TEXT PROVIDED:
════════════════════

Tek-Tips is the largest IT community on the Internet today!

Members share and learn making Tek-Tips Forums the best source of peer-reviewed technical information on the Internet!

  • Congratulations Mike Lewis on being selected by the Tek-Tips community for having the most helpful posts in the forums last week. Way to Go!

What is making my SCO box reboot on Saturdays?

Status
Not open for further replies.

jlightner

Technical User
Dec 27, 2005
2
0
0
US
Hi all,

We have a legacy system that runs SCO 3.2v5.0.4 (SCO OpenServer Release 5). Every Saturday around 5 AM (ET) it is rebooting. This is occurring during the middle of a backup that is occurring at the time. (The backup resumes after the reboot and completes successfully.)

Examining cron there appears to be no entry doing this. I did see entries for "cronsched" but after looking on the web I gather these don't do anything other than tell it to reread calendar files which I couldn't locate so presume do not exist.

════════════════════

PROBLEM TO WORK ON: Retype word for word the portion of the forum thread above on the Saturday reboots, starting with "We have a legacy" and going on through "do not exist.".

DATA SHOWN:

════════════════════

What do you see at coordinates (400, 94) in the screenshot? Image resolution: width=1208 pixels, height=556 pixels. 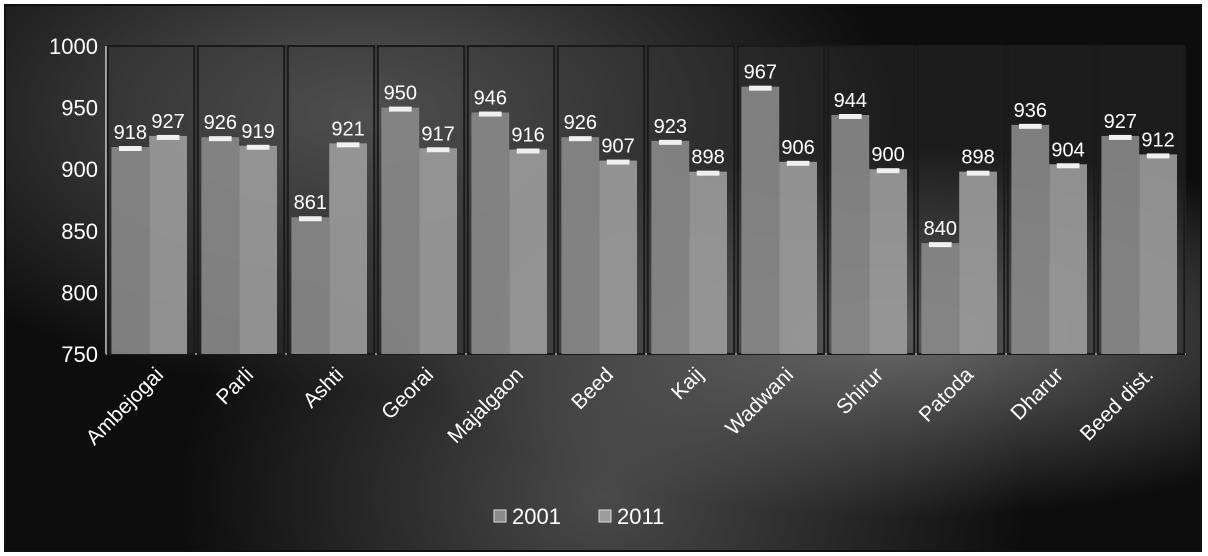 I see `data-label-2001-3: 950` at bounding box center [400, 94].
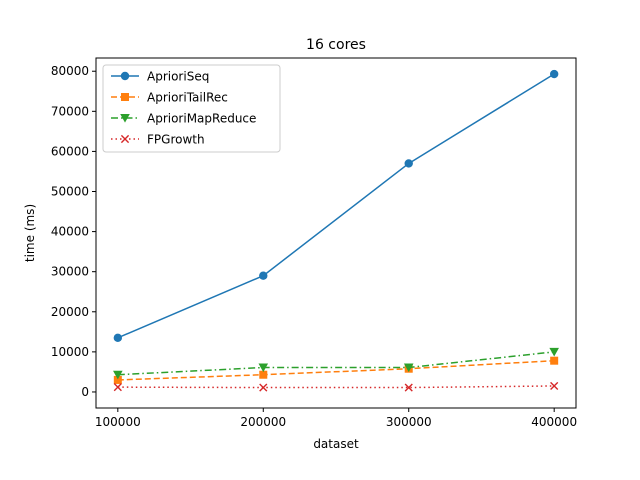  Describe the element at coordinates (70, 71) in the screenshot. I see `y-tick-label: 80000` at that location.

════════════════════

RESULT BELOW:
We have a legacy system that runs SCO 3.2v5.0.4 (SCO OpenServer Release 5). Every Saturday around 5 AM (ET) it is rebooting. This is occurring during the middle of a backup that is occurring at the time. (The backup resumes after the reboot and completes successfully.)

Examining cron there appears to be no entry doing this. I did see entries for "cronsched" but after looking on the web I gather these don't do anything other than tell it to reread calendar files which I couldn't locate so presume do not exist.